We’re just reading a Grid of heights, so that part is easy enough:
#[aoc_generator(day10)]
fn parse(input: &str) -> Grid<u8> {
Grid::read(input, &|c| c.to_digit(10).unwrap() as u8)
}
First thought to solve this:
- For each
0:- Perform a depth first search to all
9s
- Perform a depth first search to all
#[aoc(day10, part1, search)]
fn part1_search(input: &Grid<u8>) -> u32 {
input
.iter_enumerate()
.filter(|(_, &v)| v == 0)
.map(|(p, _)| {
// For each 0, search for how man 9s are reachable
let mut checked = Grid::new(input.width, input.height);
let mut queue = vec![p];
let mut nines_reached = 0;
while let Some(p) = queue.pop() {
if input.get(p) == Some(&9) {
nines_reached += 1;
continue; // no points higher than 9
}
p.neighbors()
.iter()
.filter(|&p2| {
input.in_bounds(*p2)
&& input.get(p).unwrap() + 1 == *input.get(*p2).unwrap()
})
.for_each(|p2| {
if !checked.get(*p2).unwrap_or(&false) {
checked.set(*p2, true);
queue.push(*p2);
}
});
}
nines_reached
})
.sum()
}
That’s fairly elegant code if I do say so myself. On the outer level, we’ll filter for only the 0s, then the map contains the search.
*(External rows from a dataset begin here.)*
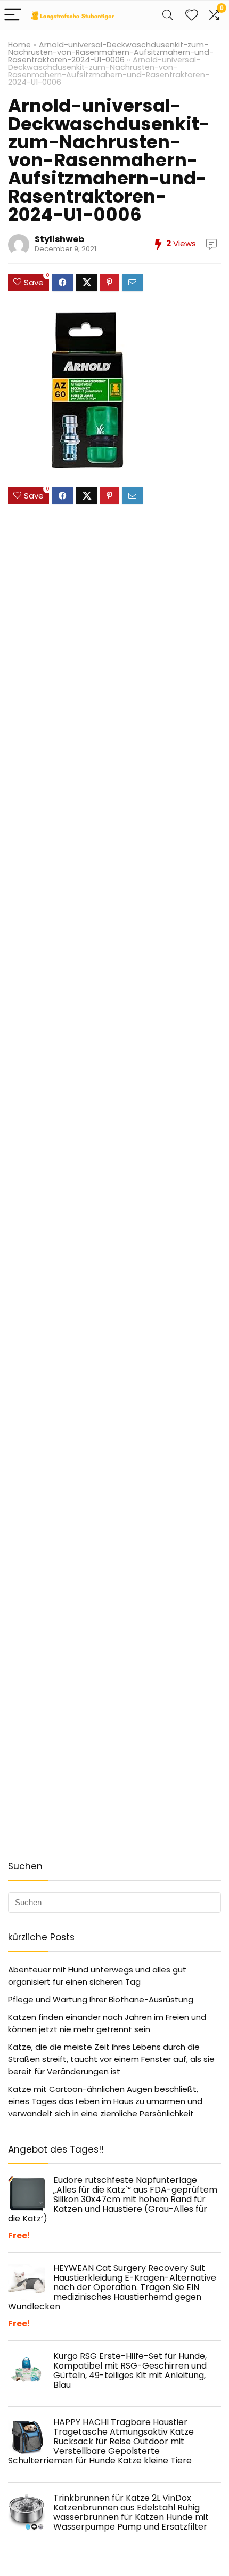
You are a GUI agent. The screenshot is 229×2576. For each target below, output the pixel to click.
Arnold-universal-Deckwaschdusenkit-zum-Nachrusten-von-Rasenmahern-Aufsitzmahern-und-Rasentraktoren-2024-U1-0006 (111, 52)
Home (19, 44)
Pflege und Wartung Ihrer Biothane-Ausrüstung (100, 1999)
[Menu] (13, 15)
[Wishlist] (191, 15)
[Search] (168, 15)
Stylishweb (59, 239)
This is plenty for this test and relatively fast:
$ cargo aoc --day 10 --part 1
AOC 2024
Day 10 - Part 1 - dynamic : 659
generator: 20.5µs,
runner: 340.208µs
Day 10 - Part 1 - dynamic_tupled : 659
generator: 6.75µs,
runner: 73.042µs
If you want to watch it go, I did make a nice little rendering of it:
The dark red points are the paths as we scan outwards from each point with the 9s highlighted in brighter red.
Optimization 1: Using dynamic programming
Okay, I think that we can do a bit better than this. The realization comes partly from part 2, but also from looking at that pretty picture and realizing: there may be paths from multiple 0 that join together at any point up their hike before getting to a 9; possibly splitting off. We’re duplicating all that effort!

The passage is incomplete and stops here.